Text shown:
+++++

- Developer: Richard Spindler
- Initial release: December 23, 2005
- Final release: 0.0.20090105 / January 5, 2009; 17 years ago
- Written in: C++
- Operating system: Unix-like
- Type: Video editor
- License: GNU General Public License
- Website: www.openmovieeditor.org

= Open Movie Editor =

Open Movie Editor is a free open-source non-linear video editing and post-processing program for Linux, and included in the Ubuntu and Debian repositories.

Per the website, the design intent is "for basic movie making capabilities. It aims to be powerful enough for the amateur movie artist, yet easy to use." The developer previously had worked on the Cinelerra project, but started the Open Movie Editor project when he started making amateur films because he felt the available software wasn't meeting his needs.

+++++

Given entries:
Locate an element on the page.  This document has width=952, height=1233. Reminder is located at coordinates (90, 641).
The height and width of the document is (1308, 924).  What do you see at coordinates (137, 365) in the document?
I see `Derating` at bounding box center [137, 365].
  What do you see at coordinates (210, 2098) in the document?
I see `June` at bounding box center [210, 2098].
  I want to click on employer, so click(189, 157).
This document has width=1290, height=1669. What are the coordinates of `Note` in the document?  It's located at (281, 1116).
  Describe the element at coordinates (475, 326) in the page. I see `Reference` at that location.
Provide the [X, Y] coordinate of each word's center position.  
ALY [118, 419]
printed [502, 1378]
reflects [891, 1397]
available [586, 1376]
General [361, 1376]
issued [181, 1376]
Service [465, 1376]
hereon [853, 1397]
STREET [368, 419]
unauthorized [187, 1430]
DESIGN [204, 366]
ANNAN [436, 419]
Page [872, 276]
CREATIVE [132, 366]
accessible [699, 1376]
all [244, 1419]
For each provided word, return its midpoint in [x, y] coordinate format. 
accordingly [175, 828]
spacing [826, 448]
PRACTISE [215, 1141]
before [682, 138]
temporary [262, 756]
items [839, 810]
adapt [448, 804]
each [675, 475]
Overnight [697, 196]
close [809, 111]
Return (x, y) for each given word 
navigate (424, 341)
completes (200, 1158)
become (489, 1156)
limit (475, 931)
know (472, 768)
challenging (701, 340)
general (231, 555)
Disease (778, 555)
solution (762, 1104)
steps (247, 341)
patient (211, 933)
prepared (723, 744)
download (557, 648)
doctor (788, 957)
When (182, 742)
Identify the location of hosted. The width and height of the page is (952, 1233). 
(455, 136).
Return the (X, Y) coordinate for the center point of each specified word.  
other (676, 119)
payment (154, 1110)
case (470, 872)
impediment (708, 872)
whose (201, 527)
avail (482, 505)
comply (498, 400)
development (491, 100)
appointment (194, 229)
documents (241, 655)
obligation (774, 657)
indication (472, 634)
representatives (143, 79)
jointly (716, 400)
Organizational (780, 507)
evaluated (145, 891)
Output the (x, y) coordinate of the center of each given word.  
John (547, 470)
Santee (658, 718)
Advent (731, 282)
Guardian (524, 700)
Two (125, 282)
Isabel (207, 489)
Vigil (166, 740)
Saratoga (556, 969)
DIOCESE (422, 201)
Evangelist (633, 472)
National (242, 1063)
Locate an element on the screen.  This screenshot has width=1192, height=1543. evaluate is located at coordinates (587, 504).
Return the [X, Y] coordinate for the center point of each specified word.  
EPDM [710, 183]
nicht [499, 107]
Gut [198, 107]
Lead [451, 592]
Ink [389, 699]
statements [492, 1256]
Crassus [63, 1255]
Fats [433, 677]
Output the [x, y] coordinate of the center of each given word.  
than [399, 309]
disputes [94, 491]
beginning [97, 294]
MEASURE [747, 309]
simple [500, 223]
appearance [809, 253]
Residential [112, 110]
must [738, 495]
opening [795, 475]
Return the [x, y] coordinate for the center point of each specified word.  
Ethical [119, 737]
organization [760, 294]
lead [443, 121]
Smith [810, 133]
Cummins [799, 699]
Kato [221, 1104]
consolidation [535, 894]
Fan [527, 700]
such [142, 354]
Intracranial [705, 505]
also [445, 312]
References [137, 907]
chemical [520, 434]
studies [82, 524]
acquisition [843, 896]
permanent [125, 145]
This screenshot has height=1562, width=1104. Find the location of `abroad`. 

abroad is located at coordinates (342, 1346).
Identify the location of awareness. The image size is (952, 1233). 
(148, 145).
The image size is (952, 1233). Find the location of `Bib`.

+++++

Assigned task 1: In the Open Movie Editor article above, which project had the developer worked on before?
Assigned task 2: Copy the stretch of the Open Movie Editor article above from "- Developer: Richard" through "meeting his needs." word for word.

Written response 1: Cinelerra

Written response 2:
- Developer: Richard Spindler
- Initial release: December 23, 2005
- Final release: 0.0.20090105 / January 5, 2009; 17 years ago
- Written in: C++
- Operating system: Unix-like
- Type: Video editor
- License: GNU General Public License
- Website: www.openmovieeditor.org

= Open Movie Editor =

Open Movie Editor is a free open-source non-linear video editing and post-processing program for Linux, and included in the Ubuntu and Debian repositories.

Per the website, the design intent is "for basic movie making capabilities. It aims to be powerful enough for the amateur movie artist, yet easy to use." The developer previously had worked on the Cinelerra project, but started the Open Movie Editor project when he started making amateur films because he felt the available software wasn't meeting his needs.